**REQUIREMENTS**.
**A.** From the Fred Hoyle profile below, list every person it names as Hoyle's friend, colleague, or collaborator.
**B.** According to the Fred Hoyle profile below, why did Hoyle turn his attention to astrophysics instead of plain mathematical physics?

**READING TEXT**.
━━━━━━━━━━━━━━━━
Fred Hoyle: Father of Nucleosynthesis

Jon Brix

fred hoyle

Our current view of the universe has taken millennia to become the unfinished portrait that it is today. We have discovered that it is elegantly predictable, while at the same time, agitatingly uncertain. During its evolution, countless numbers of people have made important contributions to what we believe the overall picture should look like. While many are forgotten, there are some controversial scientists whose ideas and theories are still remembered and examined, even if they have turned out to be confronted with a large amount of opposing evidence that has suggested otherwise. One of these scientists turned out to be a man named Fred Hoyle.

Hoyle was born on June 24, 1915, in Bingley, Yorkshire, England. His dad was a wool merchant, and his mother was a teacher. It is said that by the age of 4, he could multiply numbers all the way up to 12x12, and around the age of ten, he studied stars by reading various books by well known scientists at the time (Liukkonen 2003). Growing up, he attended the local school, and later received a scholarship to Cambridge University’s Emmanuel College due to his exceptional academic performance. In 1936 he received a BA in mathematics from the university, and was elected to a fellowship at St. John’s College, Cambridge, in 1939 for work on beta decay (Rees, online). He became interested in astrophysics from the help of his friend and colleague Raymond Lyttleton, who persuaded him to focus on that particular discipline rather than plain mathematical physics. They wrote papers together on the accretion of matter and stellar evolution. He later took part in World War II, where he was involved with radar, and it was there where he met Hermann Bondi and Thomas Gold. In the free time that they had, the three men would discuss astronomy together (Rees 2001). The biggest idea to come from their collaboration was that of the “steady-state” theory.
━━━━━━━━━━━━━━━━
**DATASET CONTENT**.
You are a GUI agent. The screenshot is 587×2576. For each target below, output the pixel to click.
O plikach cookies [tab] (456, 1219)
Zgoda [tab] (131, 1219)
━━━━━━━━━━━━━━━━
**ANSWER LIST**.
**A.**
- Raymond Lyttleton
- Hermann Bondi
- Thomas Gold

**B.** His friend and colleague Raymond Lyttleton persuaded him to focus on astrophysics instead of plain mathematical physics.